RF-4 recon aircraft have a longer nose order to carry optical, infrared and
forward looking radar. Over twenty foreign countries have flown the F-4 as
standard front line combat aircraft and the Phantom can match the latest
designed fighters in almost every performance category.

More than 1,200 F-4's have been stored at the Aerospace Maintenance and
Regeneration Center (AMARC) at Davis-Monthan AFB near Tucson, Arizona. Most of
these stored aircraft will eventually be expended as target drones like the
F-86's, F-100's, and F-102's before them.

In 1962, the USAF began equipping the Tactical Air Command with the F-4C,
similar to the U.S. Navy F-4B. In 1964, an improved version, the F-4D, was
introduced.

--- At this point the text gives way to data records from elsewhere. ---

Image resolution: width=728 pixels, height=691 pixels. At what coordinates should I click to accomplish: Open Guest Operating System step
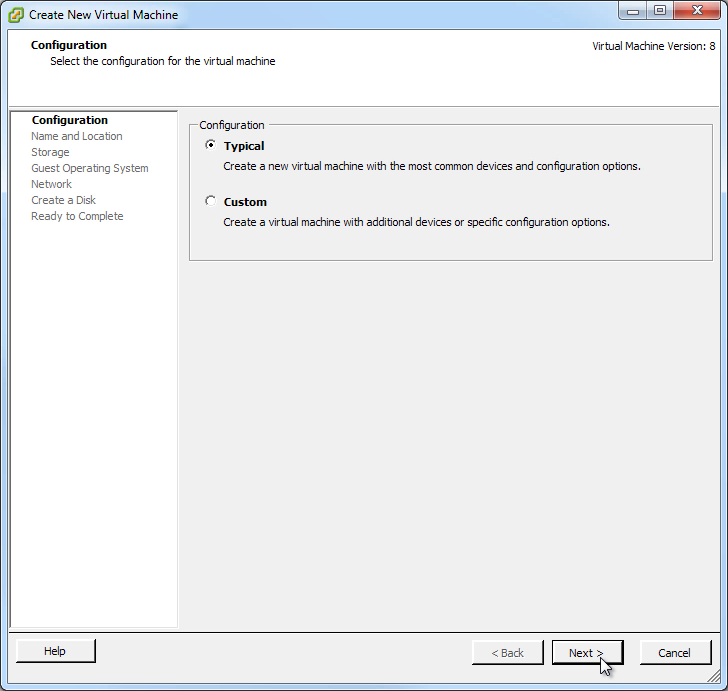90,168
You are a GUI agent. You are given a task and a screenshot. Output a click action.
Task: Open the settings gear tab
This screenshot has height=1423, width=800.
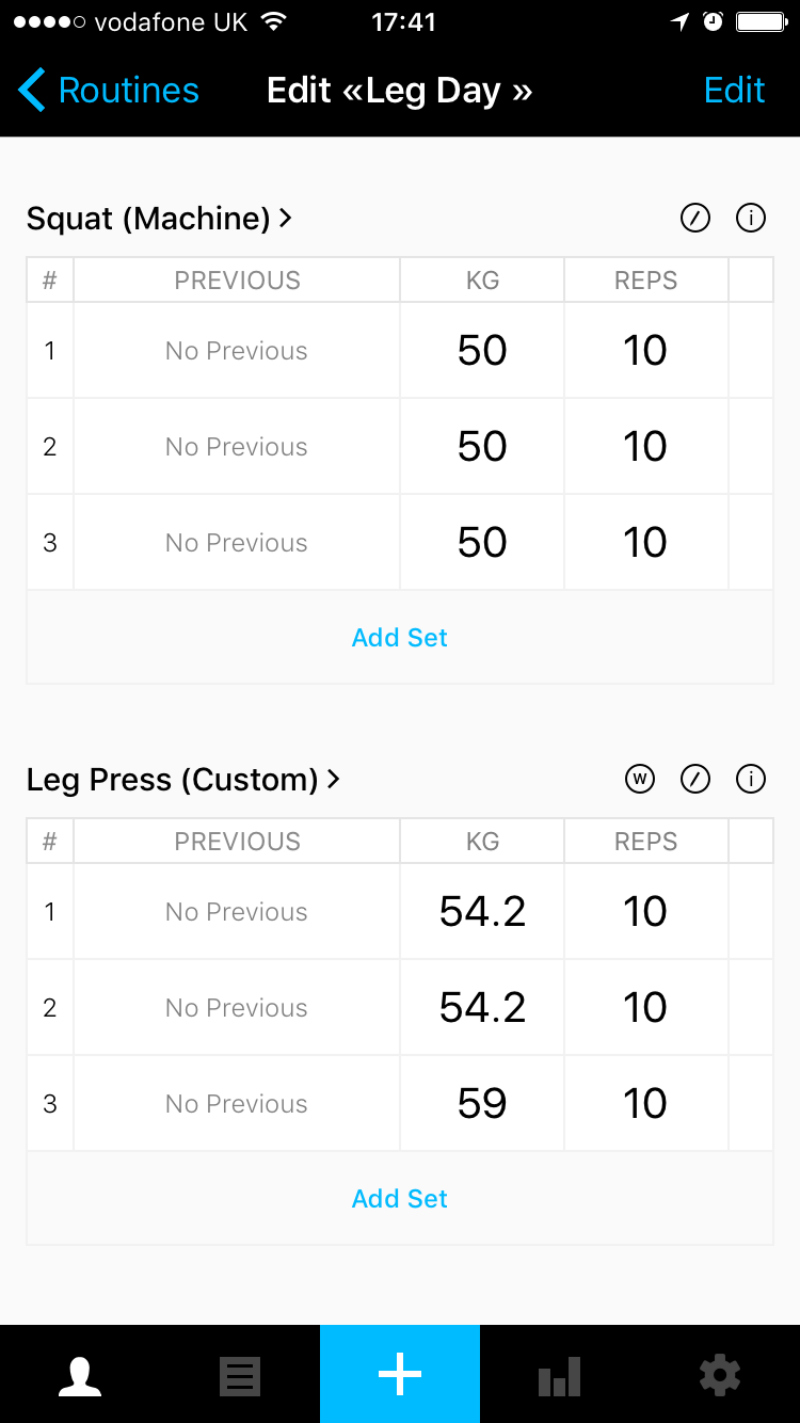coord(720,1376)
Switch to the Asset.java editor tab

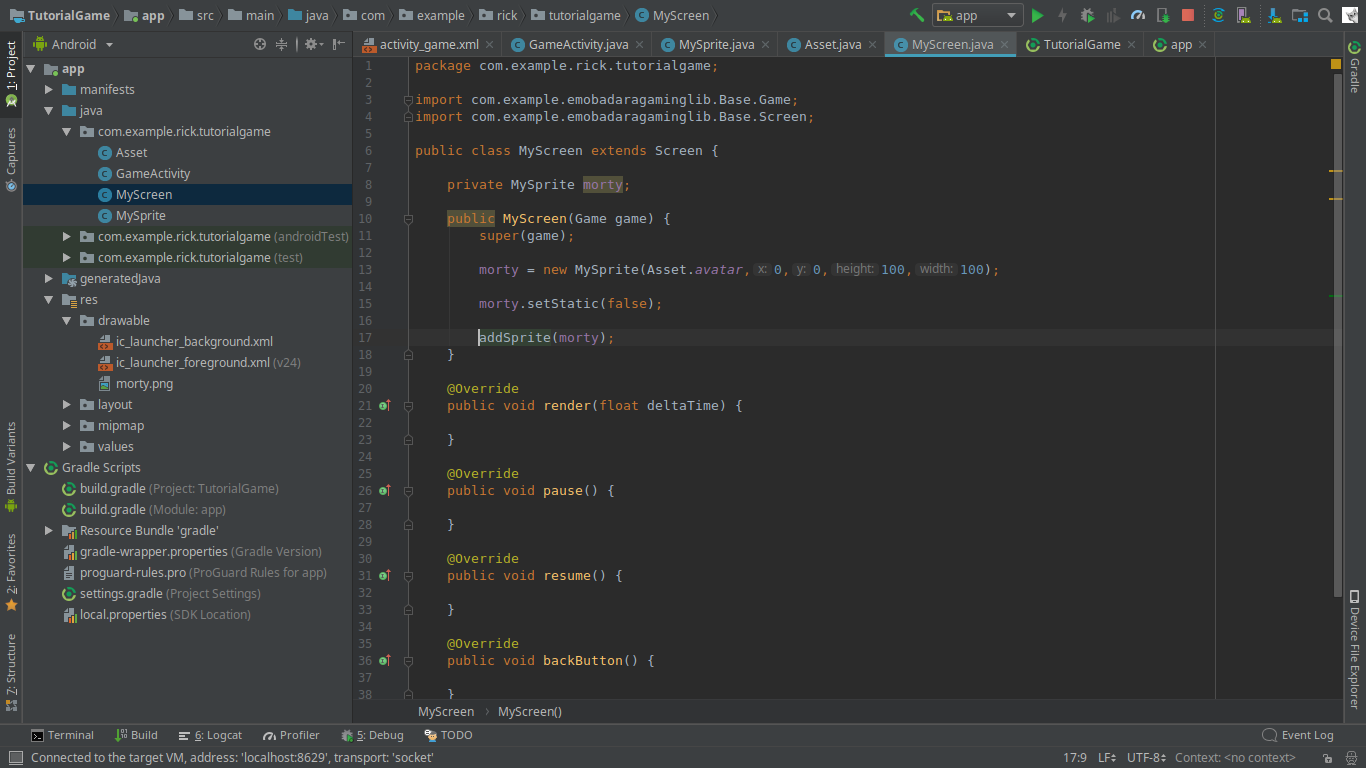pyautogui.click(x=832, y=44)
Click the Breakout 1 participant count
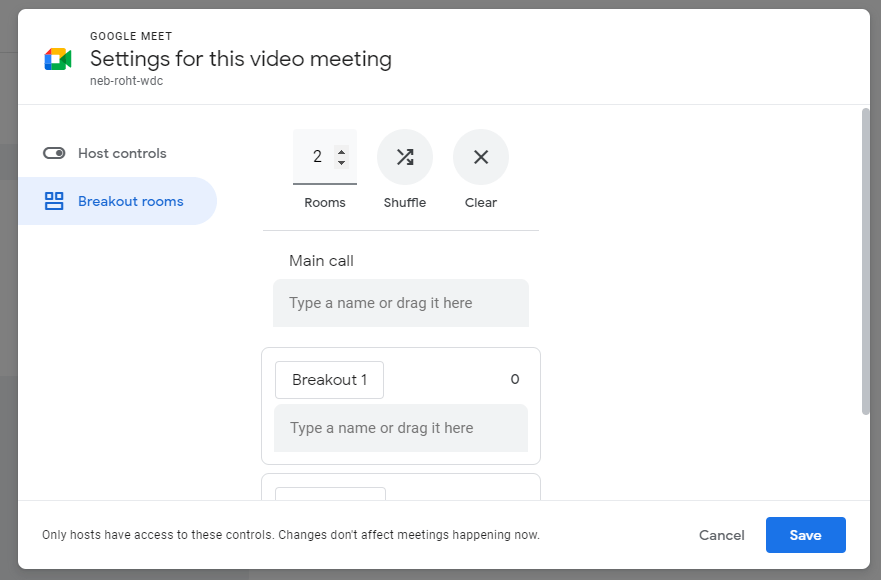The image size is (881, 580). 515,380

Large numbers of C and D Phantoms flew in Southeast Asia between
1966 and 1973.

This F-4C aircraft, serial number 63-7693, was manufactured by McDonnell
Aircraft, St. Louis, Missouri, and delivered to the USAF on 1 Feb 1965. It has
served with 8th TFW, 479th TFW, 431st TFS all at George AFB between 1965-1967;
8th TFW at Ubon, RTAFB, Thailand, in 1967; 366th TFW, Da Nang AB, South Vietnam,
1967; 58th Tactical Fighter Training Wing, Luke AFB, AZ, in 1971; 1633rd TASG,
Ontario AP, in 1982. This is one of the F-4's flown by the late Capt Dean Paul
Martin, USAF Reserves, who was killed in the crash of an F-4. He was the son of
famed entertainer Dean Martin. This aircraft is on loan from the USAF.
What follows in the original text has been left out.